I was down with getting toughened up hands again, that's no problem, but it occurred to me that this time around things are very different. I use my hands for my job, adjusting people in yoga poses, and for that you need as soft a touch as you can get. Would you like some rough scratchy hands on your shoulders as you're trying to move deeper into Up-Dog? I know I wouldn't.
So this time I decided to not try and be a hard-man about it, and just get some freakin' weight lifting gloves and protect my baby hands. So I went to Sports Authority today after classes and got these cool gloves.
Which is what I really wanted to talk about in this post before I got off on a Berber tangent.
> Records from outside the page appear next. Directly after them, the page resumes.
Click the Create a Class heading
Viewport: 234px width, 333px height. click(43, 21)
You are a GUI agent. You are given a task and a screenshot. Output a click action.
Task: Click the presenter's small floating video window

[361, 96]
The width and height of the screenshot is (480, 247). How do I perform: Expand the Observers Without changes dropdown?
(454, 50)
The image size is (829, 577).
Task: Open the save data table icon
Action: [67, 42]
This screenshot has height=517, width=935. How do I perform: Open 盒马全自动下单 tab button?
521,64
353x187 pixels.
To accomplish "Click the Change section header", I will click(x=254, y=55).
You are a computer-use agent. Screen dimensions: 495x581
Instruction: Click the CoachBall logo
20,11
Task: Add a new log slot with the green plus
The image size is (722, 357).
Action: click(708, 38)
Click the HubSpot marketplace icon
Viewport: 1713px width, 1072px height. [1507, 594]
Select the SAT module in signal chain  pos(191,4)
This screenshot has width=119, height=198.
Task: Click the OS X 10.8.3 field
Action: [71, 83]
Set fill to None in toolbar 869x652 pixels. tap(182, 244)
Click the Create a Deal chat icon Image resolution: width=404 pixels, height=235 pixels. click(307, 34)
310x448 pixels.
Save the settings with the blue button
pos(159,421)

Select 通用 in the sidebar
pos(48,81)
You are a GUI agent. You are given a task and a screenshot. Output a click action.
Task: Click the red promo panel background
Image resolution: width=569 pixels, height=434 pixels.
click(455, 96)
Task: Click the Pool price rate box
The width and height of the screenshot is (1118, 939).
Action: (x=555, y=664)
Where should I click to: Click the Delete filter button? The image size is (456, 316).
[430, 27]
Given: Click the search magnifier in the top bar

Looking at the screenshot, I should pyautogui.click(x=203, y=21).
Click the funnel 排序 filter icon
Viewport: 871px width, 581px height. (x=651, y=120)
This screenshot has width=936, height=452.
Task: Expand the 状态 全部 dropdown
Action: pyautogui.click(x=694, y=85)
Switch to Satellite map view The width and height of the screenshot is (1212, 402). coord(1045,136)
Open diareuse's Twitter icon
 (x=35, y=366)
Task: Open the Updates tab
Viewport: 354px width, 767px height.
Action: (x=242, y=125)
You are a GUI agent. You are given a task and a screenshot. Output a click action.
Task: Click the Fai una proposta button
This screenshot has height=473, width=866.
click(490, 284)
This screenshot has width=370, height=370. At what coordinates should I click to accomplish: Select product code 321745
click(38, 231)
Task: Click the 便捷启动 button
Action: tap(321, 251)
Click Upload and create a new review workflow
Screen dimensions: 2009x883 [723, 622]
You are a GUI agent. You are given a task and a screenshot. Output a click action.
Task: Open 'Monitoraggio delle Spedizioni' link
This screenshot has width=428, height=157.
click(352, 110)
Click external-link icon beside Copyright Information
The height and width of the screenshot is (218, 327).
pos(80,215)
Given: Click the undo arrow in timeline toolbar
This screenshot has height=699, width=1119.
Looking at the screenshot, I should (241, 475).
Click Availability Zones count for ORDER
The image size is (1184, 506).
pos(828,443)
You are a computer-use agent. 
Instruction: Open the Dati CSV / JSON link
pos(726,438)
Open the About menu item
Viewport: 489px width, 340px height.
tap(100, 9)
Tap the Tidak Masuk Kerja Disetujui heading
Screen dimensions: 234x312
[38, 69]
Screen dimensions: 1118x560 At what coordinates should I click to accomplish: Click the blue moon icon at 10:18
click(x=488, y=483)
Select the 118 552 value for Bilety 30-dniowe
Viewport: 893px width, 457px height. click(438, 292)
I was in Sports Authority, this huge mega sports store, and I swear, every person in there was either scrawny or overweight. It was almost funny. There was this guy with a huge beer belly checking out the protein powders. And a dude with little stick arms testing out the dumbbells.
This is ironic and funny of course but I also find it very uplifting. No matter what kind of shape people are in, there is something inside of them that inspires them to change. Companies take advantage of this self-improvement instinct by selling absolute beginners top-of-the-line stuff, but that's beside the point. What I've learned over and over in this project is that people want to be better. They want to take care of their bodies, they want to be the person on the outside that they know they have inside. And that's a beautiful thing.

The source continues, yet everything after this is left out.